(1.) Heard learned counsel for the applicants and learned A.G.A. for the State and perused the record.
(2.) The present application under Sec. 482 Cr.P.C. has been filed for quashing the order dtd. 28/9/2021 and order dtd. 4/1/2019 whereby application of the applicant for conducting D.N.A. test of the applicant, opposite party no.2 and alleged son Muzaffar was rejected by the lower courts respectively.

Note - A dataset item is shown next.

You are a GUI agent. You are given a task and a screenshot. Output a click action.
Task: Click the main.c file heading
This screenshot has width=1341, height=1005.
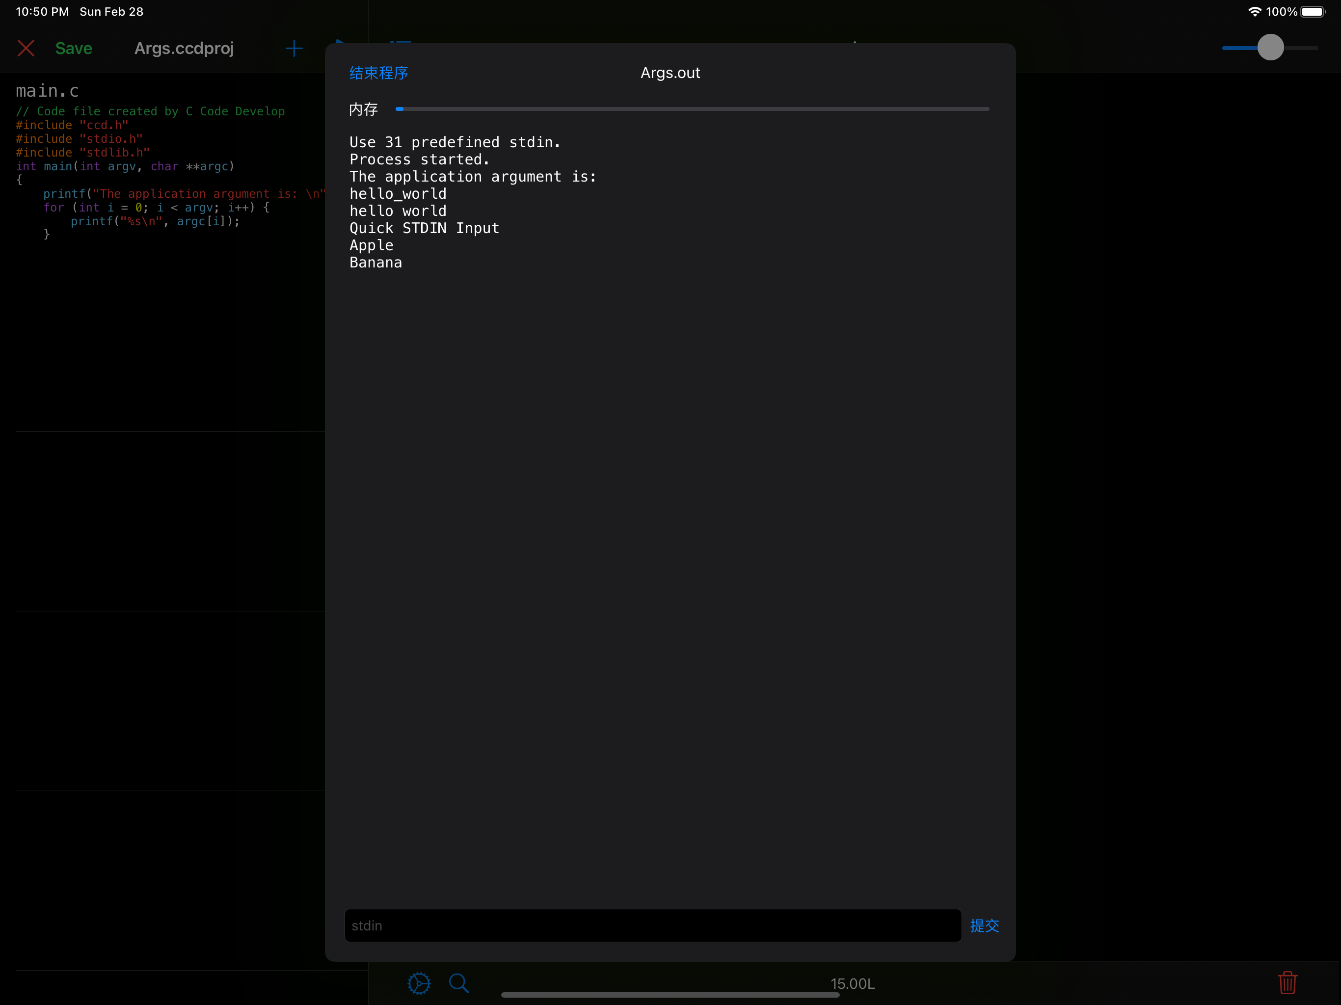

(3.) It is admitted fact that during pendency of suit under Sec. 12 Domestic Violence Act, 2005 the applicant moved an application for D.N.A. test of the alleged son mentioning that alleged child is not born out of wedlock of the applicant and opposite party no.2 rather the child is the adopted child and that too without consent of the applicant so he has no liability for providing maintenance to the alleged child. Hence, to prove his contention that child is not born out of this wedlock, prayer for D.N.A. test was made by filing application and the application was rejected by Judicial Magistrate, Bisauli Badaun vide order dtd. 4/1/2019 on the ground that parties have not reached at the stage of evidence in the case and D.N.A. test could be taken as the last resort. Considering pre evidence stage to be the preliminary stage in the light of Sec. 112 of the Evidence Act application of the applicant was rejected and rejection order for conducting the D.N.A. test was confirmed by the appellate court vide order dtd. 28/9/2021 and by moving the present application under Sec. 482 Cr.P.C. both the orders are prayed to be set aside.